Paperless Accounting Office Reduces Your Printing Needs

In a previous post, I talked about the tools we do not need at our desk any longer. And it’s true, there are many we do not need or even want. You can’t scan a paper with a staple in it, and even if you take the staple out, the nipples still stick together and work as a team to make sure the scanner jams.

What about printers? “Surely we need to have printers at the desks,” quipped my staff. Now there is an oxymoron if ever I heard one. A paperless office having printers on every desk to print paper?

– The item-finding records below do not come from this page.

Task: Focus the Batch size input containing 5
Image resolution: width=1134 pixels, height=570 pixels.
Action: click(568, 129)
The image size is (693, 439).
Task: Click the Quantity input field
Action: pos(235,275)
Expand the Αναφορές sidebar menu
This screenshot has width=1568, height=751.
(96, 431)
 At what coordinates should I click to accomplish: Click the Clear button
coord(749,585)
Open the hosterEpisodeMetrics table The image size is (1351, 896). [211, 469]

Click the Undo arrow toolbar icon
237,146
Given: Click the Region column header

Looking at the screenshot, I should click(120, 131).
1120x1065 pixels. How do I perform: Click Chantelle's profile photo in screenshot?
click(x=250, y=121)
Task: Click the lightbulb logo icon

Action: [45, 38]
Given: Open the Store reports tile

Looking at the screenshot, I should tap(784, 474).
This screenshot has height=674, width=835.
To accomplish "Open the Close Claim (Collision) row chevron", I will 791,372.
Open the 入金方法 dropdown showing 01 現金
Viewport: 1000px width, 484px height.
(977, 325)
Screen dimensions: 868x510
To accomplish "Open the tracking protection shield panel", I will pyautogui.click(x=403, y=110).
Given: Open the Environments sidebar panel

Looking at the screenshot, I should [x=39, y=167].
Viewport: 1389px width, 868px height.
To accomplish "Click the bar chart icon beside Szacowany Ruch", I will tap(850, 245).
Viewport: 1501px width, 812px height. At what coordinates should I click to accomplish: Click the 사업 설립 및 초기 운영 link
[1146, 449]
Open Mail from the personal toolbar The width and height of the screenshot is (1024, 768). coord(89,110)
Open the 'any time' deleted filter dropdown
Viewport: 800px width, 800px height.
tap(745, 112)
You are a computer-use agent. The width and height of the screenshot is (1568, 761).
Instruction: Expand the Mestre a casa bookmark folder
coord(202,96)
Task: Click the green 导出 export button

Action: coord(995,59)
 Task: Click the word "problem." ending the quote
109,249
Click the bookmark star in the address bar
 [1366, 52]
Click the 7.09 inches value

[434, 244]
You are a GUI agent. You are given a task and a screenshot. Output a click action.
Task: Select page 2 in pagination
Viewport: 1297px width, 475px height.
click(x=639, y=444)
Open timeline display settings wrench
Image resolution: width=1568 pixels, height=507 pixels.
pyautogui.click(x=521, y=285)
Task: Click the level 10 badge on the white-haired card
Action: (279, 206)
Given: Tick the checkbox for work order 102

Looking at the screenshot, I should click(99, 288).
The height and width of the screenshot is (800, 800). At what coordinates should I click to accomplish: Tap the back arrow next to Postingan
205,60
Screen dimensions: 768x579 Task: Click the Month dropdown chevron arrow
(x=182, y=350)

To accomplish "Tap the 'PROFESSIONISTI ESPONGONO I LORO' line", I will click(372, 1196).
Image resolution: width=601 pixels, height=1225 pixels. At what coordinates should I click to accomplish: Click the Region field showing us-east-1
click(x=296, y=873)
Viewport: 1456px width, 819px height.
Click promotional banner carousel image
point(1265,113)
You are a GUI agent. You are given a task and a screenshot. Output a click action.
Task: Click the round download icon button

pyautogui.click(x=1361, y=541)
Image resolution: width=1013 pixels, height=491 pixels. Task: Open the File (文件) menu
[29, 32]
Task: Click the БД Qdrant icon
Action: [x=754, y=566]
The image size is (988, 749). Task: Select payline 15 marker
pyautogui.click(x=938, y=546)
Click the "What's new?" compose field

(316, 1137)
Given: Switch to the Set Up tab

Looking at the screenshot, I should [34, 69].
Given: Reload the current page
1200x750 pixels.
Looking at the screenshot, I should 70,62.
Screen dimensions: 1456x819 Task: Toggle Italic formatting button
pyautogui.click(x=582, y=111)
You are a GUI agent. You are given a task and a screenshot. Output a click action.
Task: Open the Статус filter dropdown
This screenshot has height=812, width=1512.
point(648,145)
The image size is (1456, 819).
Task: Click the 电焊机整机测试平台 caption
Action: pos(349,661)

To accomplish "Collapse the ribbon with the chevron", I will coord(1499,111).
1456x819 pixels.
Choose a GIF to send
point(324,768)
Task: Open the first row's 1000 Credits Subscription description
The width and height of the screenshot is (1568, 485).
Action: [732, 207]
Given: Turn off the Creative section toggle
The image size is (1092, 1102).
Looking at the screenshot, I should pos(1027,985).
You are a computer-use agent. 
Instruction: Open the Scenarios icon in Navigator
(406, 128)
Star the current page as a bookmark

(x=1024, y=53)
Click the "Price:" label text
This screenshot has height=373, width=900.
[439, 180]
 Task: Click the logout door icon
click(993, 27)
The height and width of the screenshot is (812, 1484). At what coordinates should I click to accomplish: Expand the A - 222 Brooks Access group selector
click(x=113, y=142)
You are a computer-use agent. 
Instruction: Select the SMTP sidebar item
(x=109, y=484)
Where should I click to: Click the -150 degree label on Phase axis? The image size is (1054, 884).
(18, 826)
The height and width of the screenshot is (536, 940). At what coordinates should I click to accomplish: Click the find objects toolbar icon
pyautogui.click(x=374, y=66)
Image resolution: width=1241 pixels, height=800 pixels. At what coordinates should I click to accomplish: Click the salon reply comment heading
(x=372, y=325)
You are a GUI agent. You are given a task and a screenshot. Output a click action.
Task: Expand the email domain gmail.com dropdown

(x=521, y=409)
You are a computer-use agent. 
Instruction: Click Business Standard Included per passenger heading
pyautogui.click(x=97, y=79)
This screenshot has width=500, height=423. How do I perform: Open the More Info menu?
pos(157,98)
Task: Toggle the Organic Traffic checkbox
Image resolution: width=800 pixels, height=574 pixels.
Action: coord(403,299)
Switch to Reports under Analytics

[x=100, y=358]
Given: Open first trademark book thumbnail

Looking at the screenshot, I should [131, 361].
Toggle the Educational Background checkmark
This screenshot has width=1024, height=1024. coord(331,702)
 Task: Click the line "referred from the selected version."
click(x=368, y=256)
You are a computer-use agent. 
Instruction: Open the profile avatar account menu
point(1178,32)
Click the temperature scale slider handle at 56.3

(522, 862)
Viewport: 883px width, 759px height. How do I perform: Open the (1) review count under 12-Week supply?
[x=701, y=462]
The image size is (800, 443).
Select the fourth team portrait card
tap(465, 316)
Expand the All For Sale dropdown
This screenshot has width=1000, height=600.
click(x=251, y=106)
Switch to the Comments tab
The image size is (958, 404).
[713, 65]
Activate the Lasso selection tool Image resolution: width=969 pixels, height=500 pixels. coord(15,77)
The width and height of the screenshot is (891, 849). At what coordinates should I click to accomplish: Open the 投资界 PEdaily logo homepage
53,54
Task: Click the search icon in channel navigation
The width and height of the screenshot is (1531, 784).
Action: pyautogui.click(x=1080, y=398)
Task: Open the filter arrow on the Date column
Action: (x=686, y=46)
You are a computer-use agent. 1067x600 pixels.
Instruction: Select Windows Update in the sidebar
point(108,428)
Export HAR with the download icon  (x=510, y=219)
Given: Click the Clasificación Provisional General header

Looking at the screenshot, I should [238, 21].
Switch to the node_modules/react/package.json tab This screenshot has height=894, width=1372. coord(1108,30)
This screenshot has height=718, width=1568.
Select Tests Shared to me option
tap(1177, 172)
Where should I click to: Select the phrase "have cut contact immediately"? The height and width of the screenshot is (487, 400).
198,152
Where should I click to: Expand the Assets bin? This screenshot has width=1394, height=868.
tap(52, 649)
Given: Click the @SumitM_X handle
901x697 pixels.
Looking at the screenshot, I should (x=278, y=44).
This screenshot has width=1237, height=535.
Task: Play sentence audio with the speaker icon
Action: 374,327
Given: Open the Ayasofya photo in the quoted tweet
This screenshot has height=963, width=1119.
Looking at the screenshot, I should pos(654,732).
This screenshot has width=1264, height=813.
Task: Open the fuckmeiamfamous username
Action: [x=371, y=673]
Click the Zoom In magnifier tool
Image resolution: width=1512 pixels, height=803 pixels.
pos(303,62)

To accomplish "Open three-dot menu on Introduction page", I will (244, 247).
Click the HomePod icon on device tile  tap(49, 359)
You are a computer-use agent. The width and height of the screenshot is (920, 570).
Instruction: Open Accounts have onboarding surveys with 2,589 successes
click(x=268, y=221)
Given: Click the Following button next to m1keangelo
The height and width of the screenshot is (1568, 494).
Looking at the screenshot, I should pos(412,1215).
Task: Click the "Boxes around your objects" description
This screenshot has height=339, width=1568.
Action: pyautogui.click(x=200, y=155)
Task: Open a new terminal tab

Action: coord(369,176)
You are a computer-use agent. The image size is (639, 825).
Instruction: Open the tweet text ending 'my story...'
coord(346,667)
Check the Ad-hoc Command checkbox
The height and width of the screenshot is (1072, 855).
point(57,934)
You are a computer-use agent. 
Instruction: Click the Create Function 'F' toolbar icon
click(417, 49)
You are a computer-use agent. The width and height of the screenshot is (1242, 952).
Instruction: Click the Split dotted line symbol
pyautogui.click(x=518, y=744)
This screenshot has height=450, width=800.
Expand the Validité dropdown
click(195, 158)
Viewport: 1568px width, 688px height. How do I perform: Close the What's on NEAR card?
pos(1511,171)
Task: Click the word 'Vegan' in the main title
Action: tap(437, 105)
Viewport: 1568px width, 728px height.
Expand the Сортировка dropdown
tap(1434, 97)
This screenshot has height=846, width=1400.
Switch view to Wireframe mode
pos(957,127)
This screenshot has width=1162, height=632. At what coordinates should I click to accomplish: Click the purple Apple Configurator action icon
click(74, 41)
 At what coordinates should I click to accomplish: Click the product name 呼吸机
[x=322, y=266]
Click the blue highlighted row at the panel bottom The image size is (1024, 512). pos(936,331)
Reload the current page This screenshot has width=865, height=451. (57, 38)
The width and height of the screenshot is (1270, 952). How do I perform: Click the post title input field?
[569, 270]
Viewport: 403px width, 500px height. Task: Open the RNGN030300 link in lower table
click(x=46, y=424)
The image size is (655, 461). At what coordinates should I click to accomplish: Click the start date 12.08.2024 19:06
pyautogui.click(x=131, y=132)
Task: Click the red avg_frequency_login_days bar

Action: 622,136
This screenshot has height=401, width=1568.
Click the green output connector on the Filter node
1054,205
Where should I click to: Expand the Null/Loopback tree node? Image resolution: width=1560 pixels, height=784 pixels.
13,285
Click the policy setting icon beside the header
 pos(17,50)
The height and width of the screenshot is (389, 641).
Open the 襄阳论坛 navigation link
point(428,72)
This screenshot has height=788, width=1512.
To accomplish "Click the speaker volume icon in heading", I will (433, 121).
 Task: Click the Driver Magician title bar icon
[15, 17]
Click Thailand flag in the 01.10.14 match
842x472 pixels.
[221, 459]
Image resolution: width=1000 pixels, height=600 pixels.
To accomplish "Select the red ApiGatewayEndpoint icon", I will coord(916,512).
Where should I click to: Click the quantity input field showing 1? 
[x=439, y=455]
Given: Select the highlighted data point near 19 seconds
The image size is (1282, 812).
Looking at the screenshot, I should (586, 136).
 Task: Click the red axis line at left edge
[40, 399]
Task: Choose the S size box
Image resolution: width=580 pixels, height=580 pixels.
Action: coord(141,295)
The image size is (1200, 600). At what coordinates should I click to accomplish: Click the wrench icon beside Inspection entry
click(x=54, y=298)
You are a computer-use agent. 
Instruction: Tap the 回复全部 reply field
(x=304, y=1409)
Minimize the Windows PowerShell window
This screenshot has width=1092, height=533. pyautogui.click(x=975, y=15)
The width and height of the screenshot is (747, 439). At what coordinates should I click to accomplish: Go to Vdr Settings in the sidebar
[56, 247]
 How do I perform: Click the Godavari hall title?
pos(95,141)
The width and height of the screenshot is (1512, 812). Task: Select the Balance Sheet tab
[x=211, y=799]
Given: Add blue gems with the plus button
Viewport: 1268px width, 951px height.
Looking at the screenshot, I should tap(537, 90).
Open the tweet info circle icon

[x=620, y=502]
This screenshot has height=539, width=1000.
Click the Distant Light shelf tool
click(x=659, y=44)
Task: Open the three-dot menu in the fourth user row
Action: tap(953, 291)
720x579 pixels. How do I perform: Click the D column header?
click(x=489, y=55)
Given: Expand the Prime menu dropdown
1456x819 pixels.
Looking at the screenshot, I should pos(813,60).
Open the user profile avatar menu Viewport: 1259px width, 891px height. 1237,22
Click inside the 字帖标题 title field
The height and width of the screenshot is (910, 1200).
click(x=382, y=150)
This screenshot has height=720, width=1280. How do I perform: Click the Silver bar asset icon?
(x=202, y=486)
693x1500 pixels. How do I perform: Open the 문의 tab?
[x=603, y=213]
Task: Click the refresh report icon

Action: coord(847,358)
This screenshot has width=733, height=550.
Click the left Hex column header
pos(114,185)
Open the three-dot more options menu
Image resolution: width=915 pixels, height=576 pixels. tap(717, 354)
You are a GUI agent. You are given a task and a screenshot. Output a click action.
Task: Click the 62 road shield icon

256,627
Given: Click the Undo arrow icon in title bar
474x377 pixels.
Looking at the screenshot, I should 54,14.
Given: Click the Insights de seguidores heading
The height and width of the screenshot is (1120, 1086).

One day I strolled down the hall to get coffee and I ran into our handy shredder guy, taking out the shredding to be gobbled up by his monster machine so that no client record will every be discernible to the unsuspecting user of a recycled product. “Hi,” I said as I passed him dragging out a FULL container of discarded paper. I quizzically looked at him … and  then the paper. “When were you here last?,” I asked. “Same day every month,” he cheerily replied.

Whoa, something is dreadfully wrong in Paperlessville. “Leave the bag and go,” I demanded. “You can charge us for a pick up, but leave it for now.” I dragged the unwilling bag into the bull pen and dumped it on the floor in the middle of the horrified workers. I’m sure they were convinced I was totally off my rocker.

I went through the treasure page by page and separated them into piles. When done, I had one small pile of client papers no longer needed. I had another small pile of envelopes and other pile of discarded jackets. I had a third pile of junk mail and personal documents that the staff wanted to get rid of at the firm’s expense. That’s OK, I thought. Yet, I also had one huge, gigantic stack of printed paper, some with reference marks, some with check-marks and a wagon load of paper that was just printed and discarded into the bin.

“What in Sam Purgatory (didn’t want to use a bad word) is this,” I bellowed loudly. “Well,” volunteered one sorry unsuspecting soul, “I keep forgetting to set my default to PDF and it comes out by mistake.” Another proudly peacocked, “Oh, I find it faster to print out the document, reference it and then scan it back in.” The look of complete anger shot holes through the last contributor. He slunk into a fetal position waiting for the hammer to drop!!

So, now we have one printer for all the bullpen. We have Bluetooth wireless printers so we can send our results to admin, to the manager or, heaven forbid, to me, which almost never happens – at least not without some serious sweat beads of trepidation forming on the sender’s neck.

LESSON: Get rid of printers on desks or be sure to set the default on everyone’s computer to PDF. Save our forests and my blood pressure!!!